Letters: Burn your gi

13 June 2005

Some letters came in to the site about a month ago from a karate teacher here in Britain. This one responds to a letter about karate posted by Steve. The author’s name is withheld to protect the identities of his young students (TS).

Unfortunately, Steve does seem to hit the nail on the head, And for most people in karate that is not nice. Ahh, diddums! I have in the past been involved with some people who did “pressure point” work. Unfortunately some of my comments like “can you do it while someone’s doing their level best to beat the crap out of you?” have not gone down too well.But they never seem to want to demonstrate while someone’s taking a few pot shots at them, I cannot understand why? Now I seem to be out of favour with them.
- - -
Carry the karate letter forward from its last sentence, keeping the writer's blunt voice. The listing that comes next is not needed for this work.

§ Information supplied
- - -
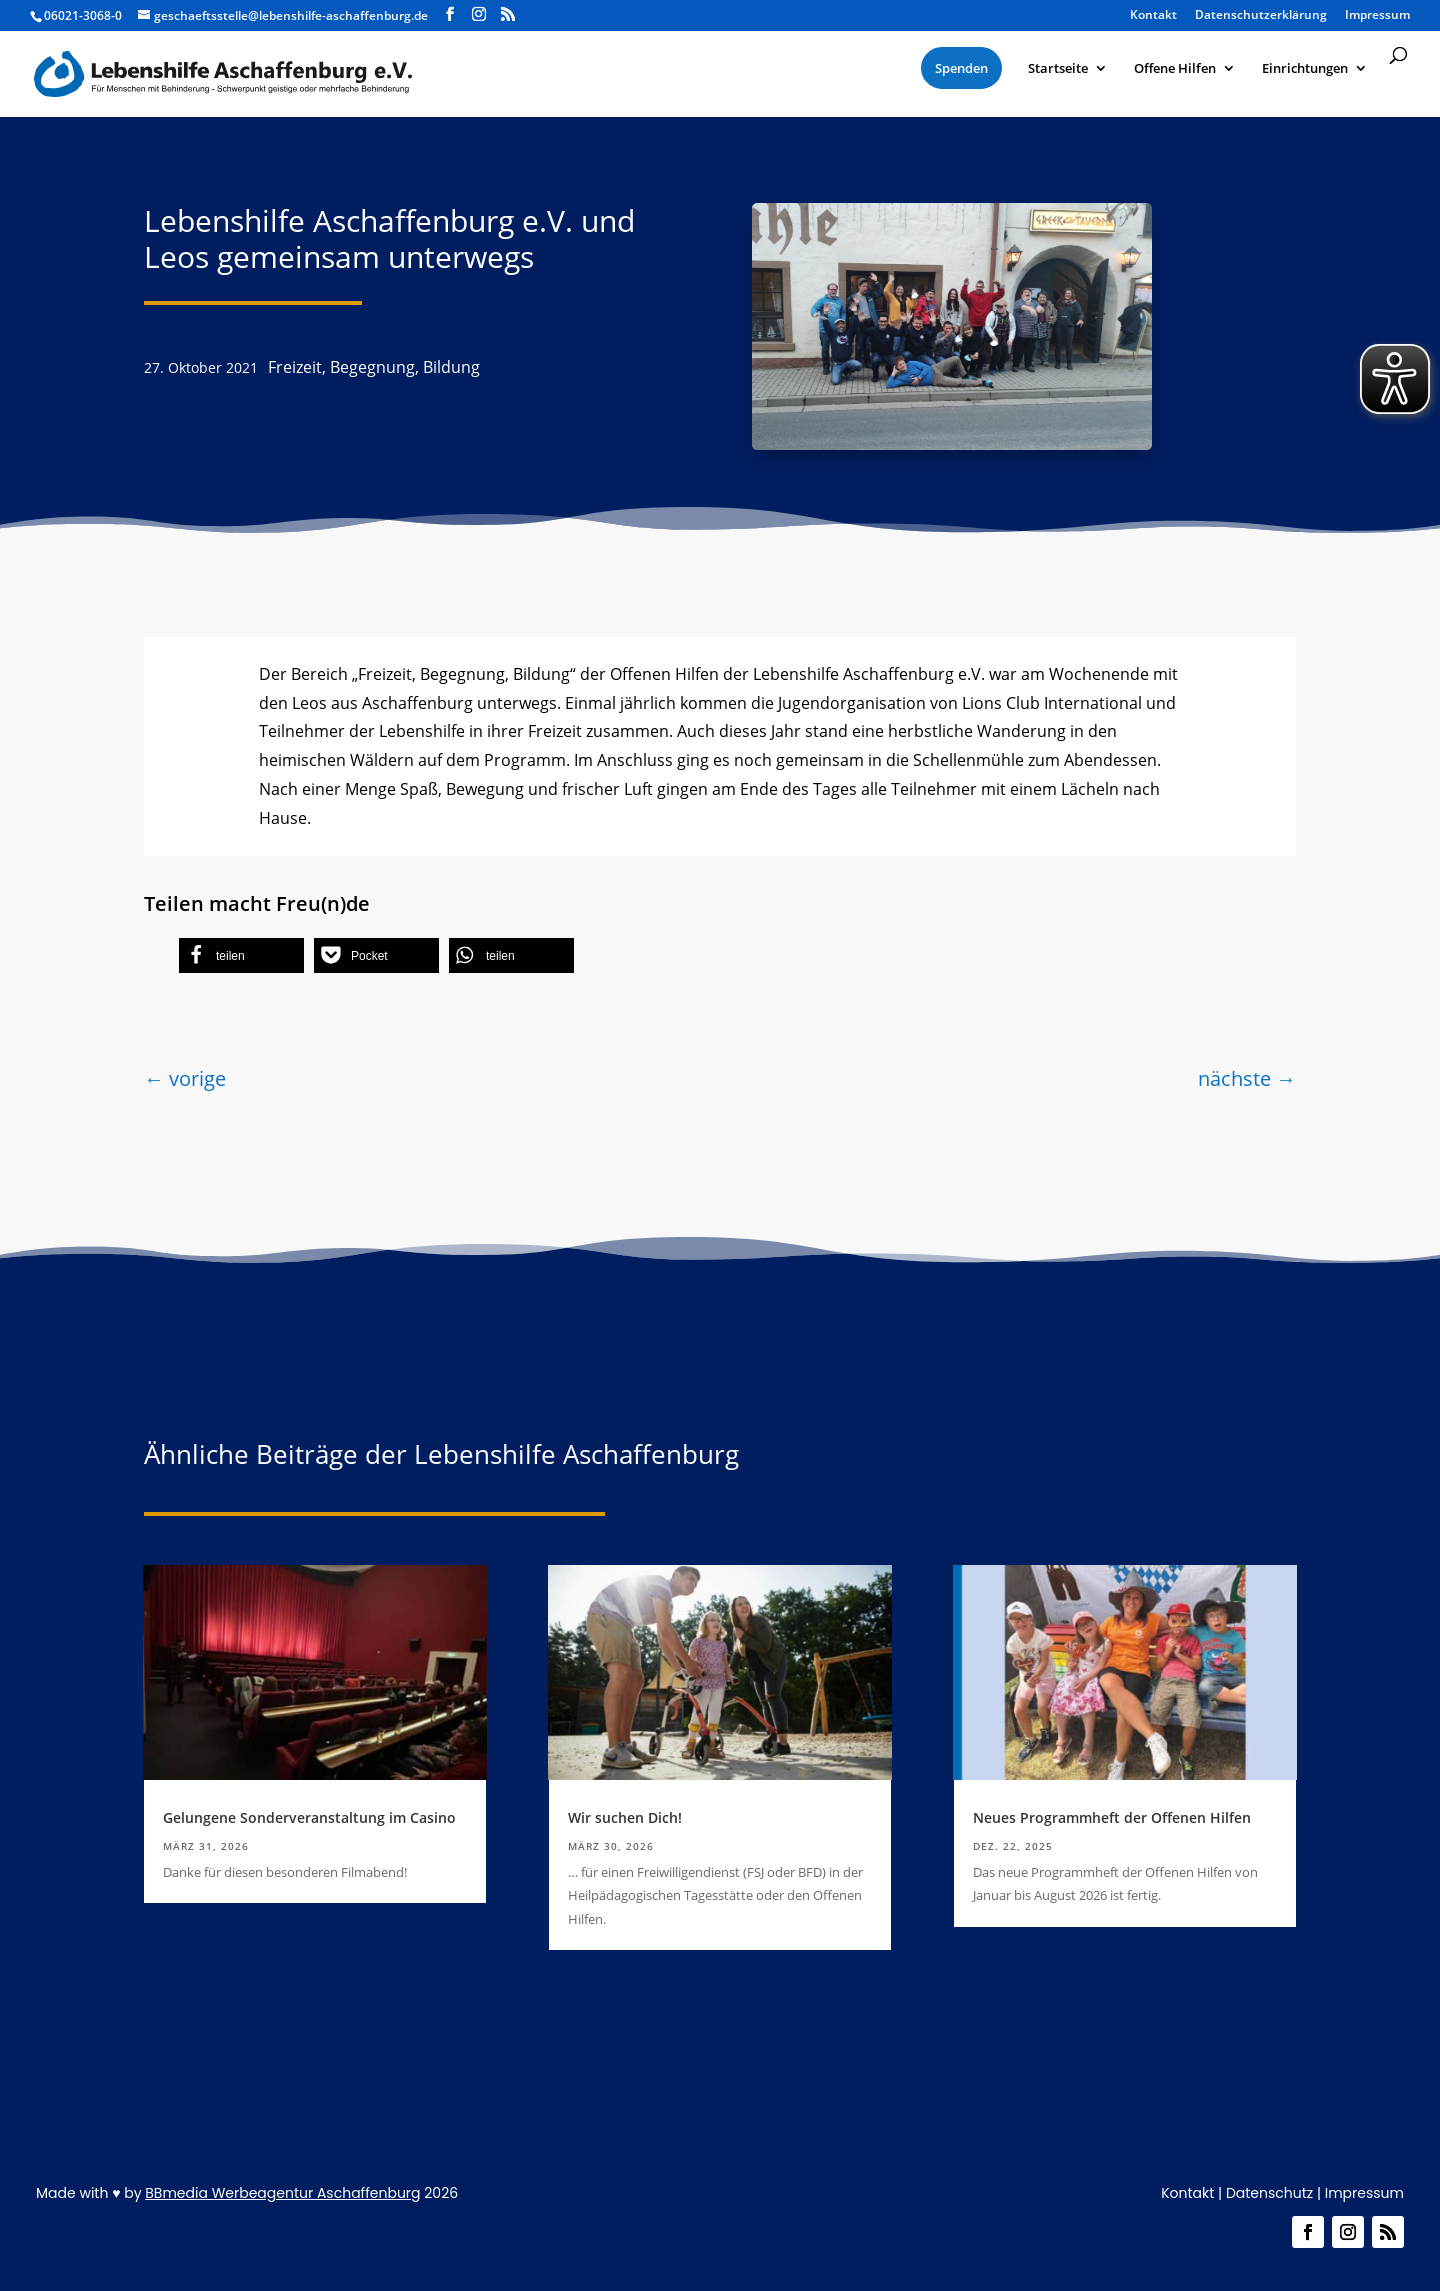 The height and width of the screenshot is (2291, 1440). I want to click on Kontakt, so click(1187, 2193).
- - -
§ Exercise response
Steve’s work on fitness and conditioning are some of the things I find most interesting. From a personal viewpoint I do not consider myself to be very fit. I have over the years had repeat injuries, (achilles, knees, torn tendon on rotator cuff etc) very often caused through bad tuition (what a surprise!) or just simply over enthusiasm. But even so, I remember being asked to take a warm up by my former chief instructor (we are talking about 10-15 mins at the beginning of the lesson). All I did was basic running on the spot, starting with a light jog and working up to a reasonably fast pace with short intervals of slow down before each increment. Following that just some basic stretches and strength exercises. The line up was anything from beginners up to 5th Dan. And they were Knackered! After two weeks of letting me do warm ups, the black belts were coming in after the warm up was finished and I was basically told by the head man to “pack it in, its too hard” as they were incapable of doing the lesson after the warm up. Crikey, the lessons were only 1 hour long!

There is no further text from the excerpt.